**Try it:** Please return every line in the following data that includes the string "Open".

Records drawn from a dataset

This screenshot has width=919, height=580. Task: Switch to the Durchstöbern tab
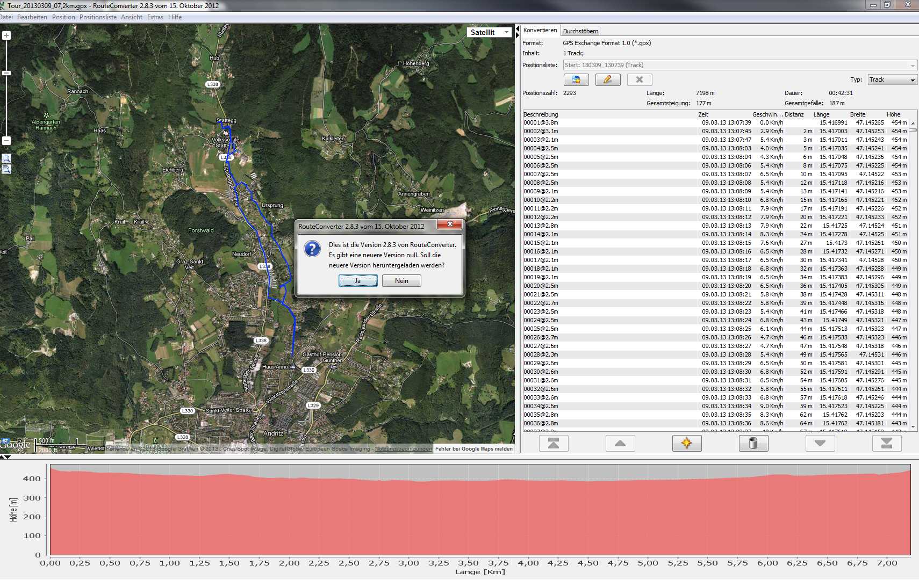coord(580,31)
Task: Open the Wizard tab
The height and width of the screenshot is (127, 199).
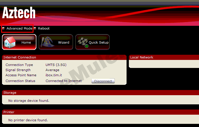Action: 56,42
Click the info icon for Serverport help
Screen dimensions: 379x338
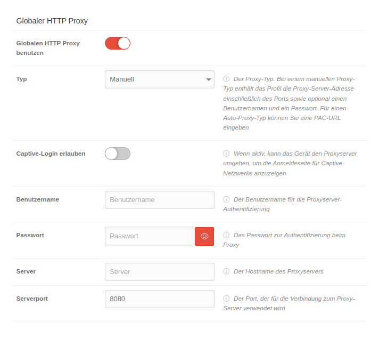coord(226,299)
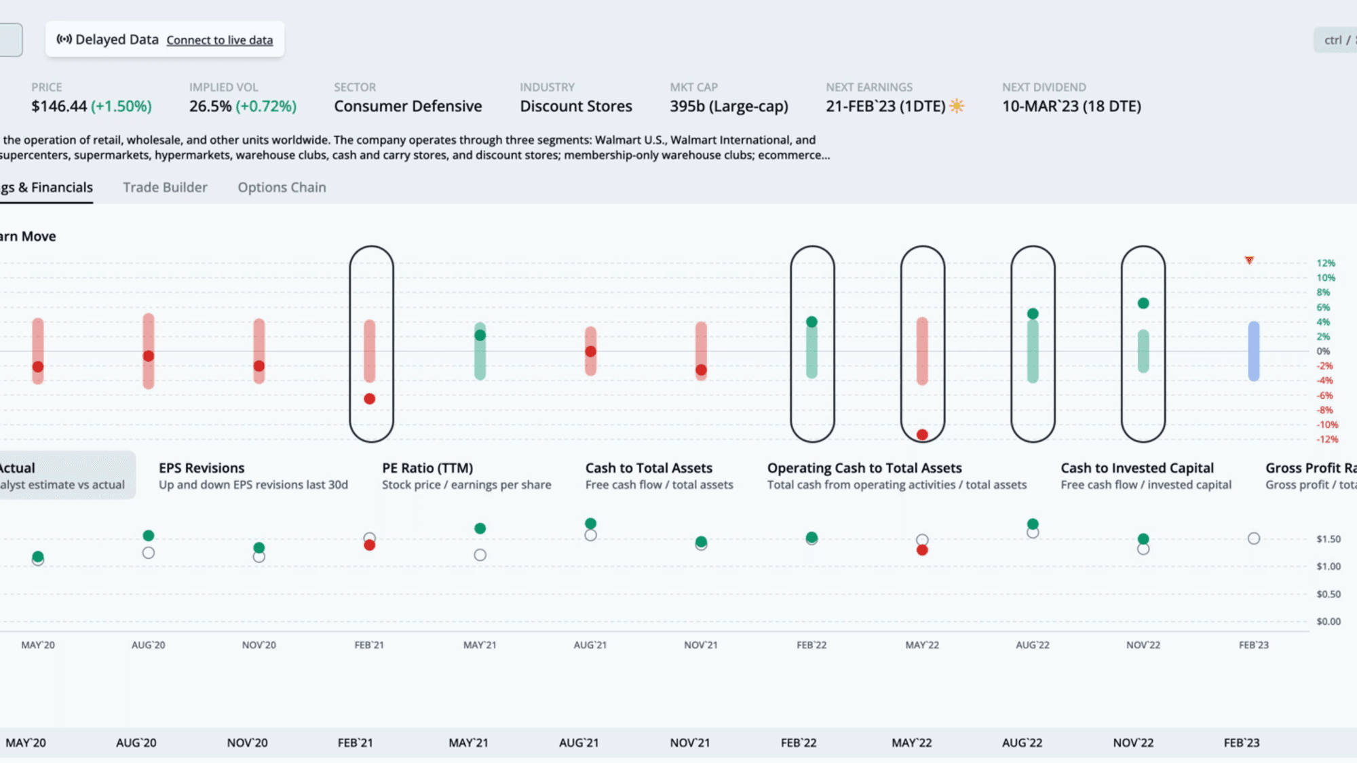Click the green NOV'22 earnings move dot
1357x763 pixels.
tap(1143, 303)
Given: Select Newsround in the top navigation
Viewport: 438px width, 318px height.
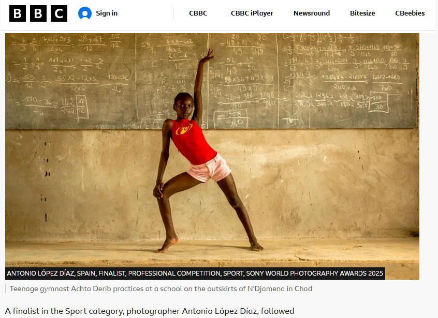Looking at the screenshot, I should coord(312,13).
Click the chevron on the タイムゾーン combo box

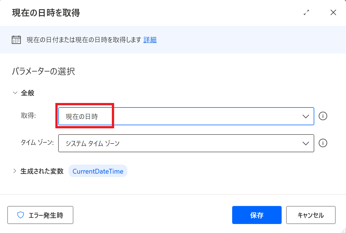pos(306,143)
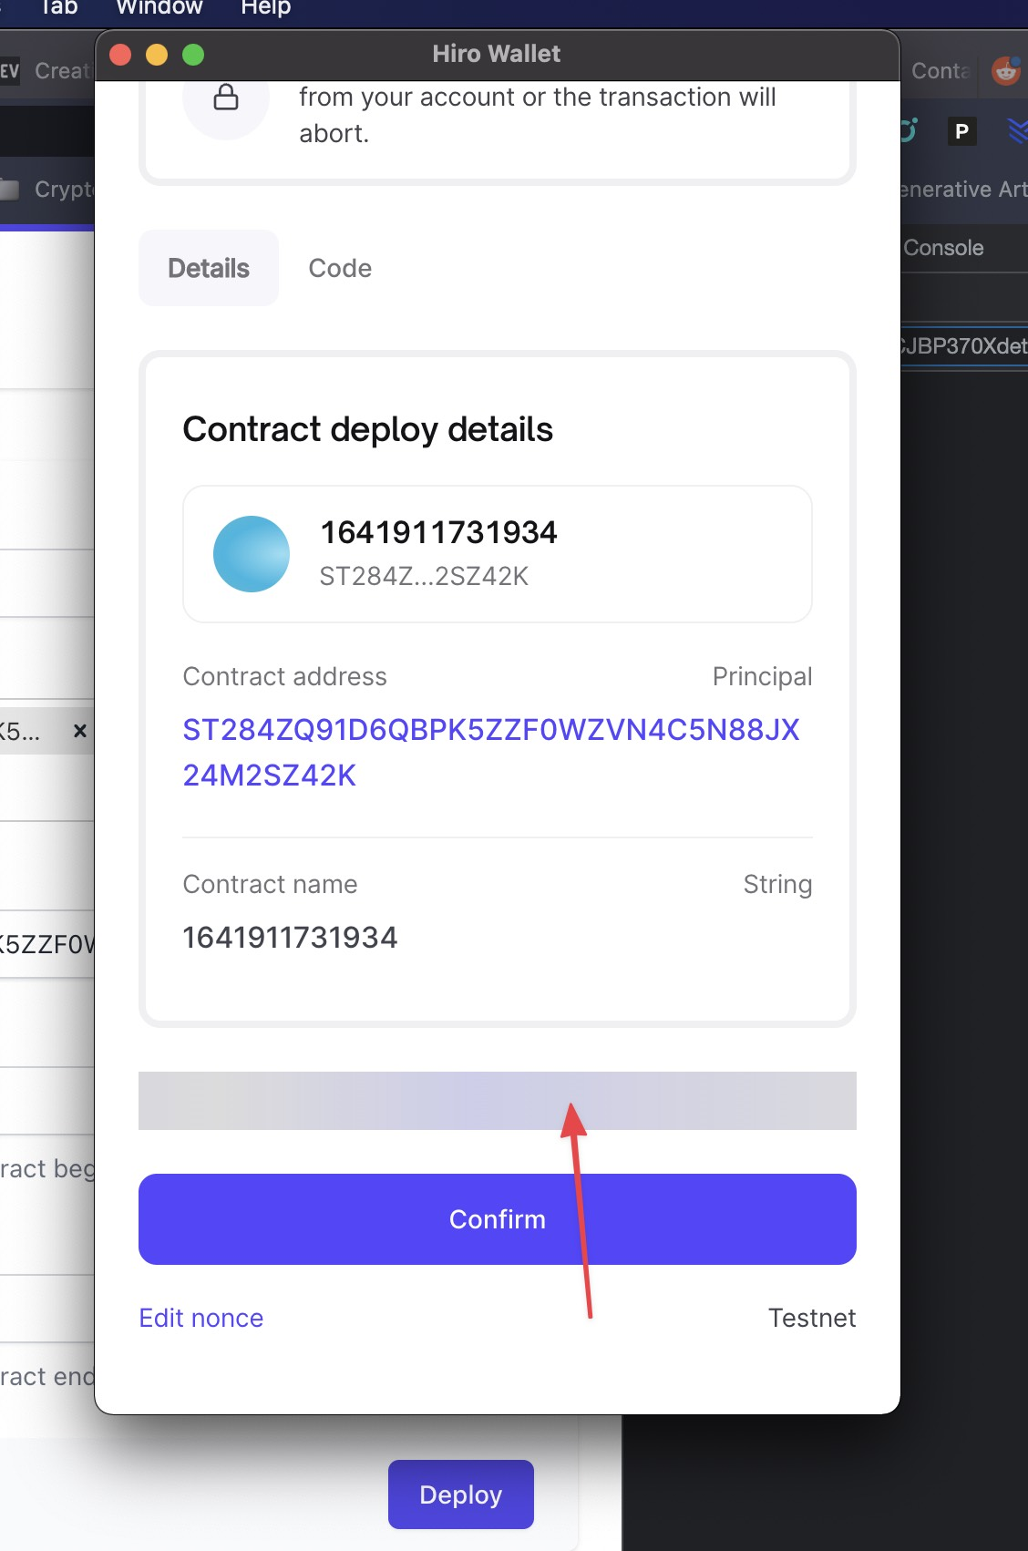This screenshot has height=1551, width=1028.
Task: Confirm the contract deployment
Action: pos(497,1218)
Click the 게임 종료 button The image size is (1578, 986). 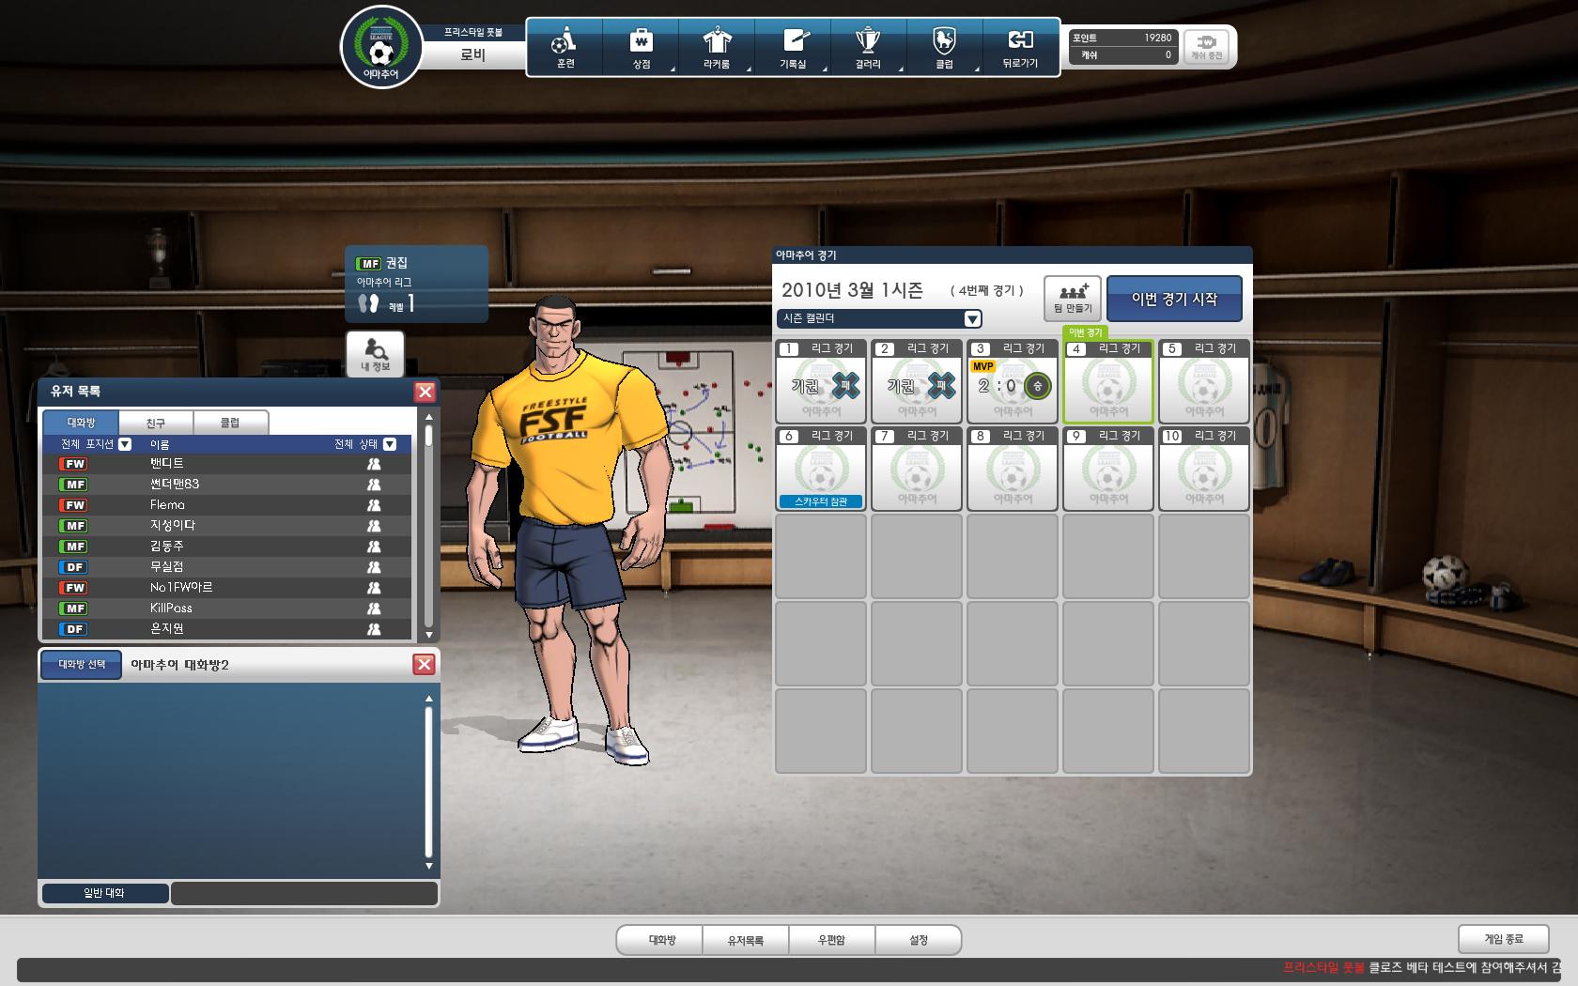[x=1503, y=938]
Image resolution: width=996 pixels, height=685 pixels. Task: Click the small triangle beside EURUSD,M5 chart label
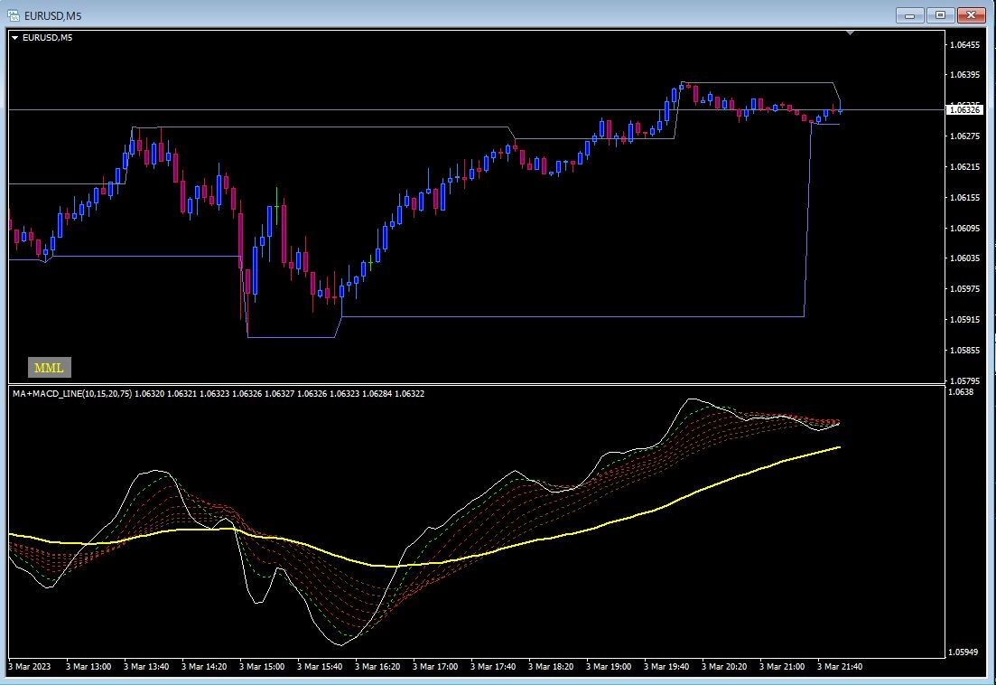point(15,37)
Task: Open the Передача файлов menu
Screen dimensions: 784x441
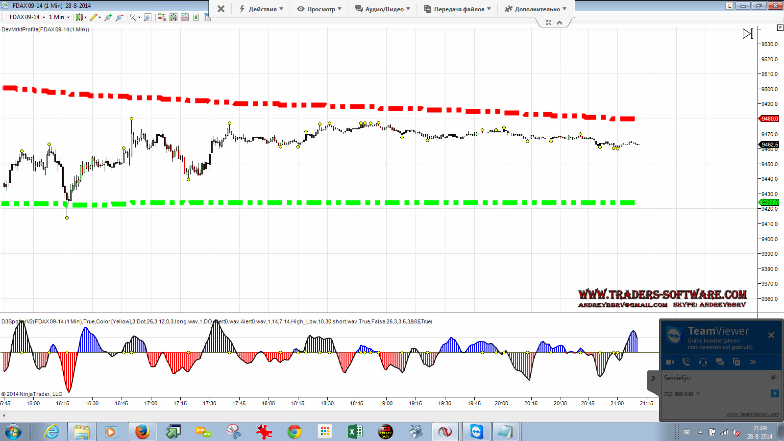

**Answer space:**
Task: Open the Wizard tab
Task: Open the Передача файлов menu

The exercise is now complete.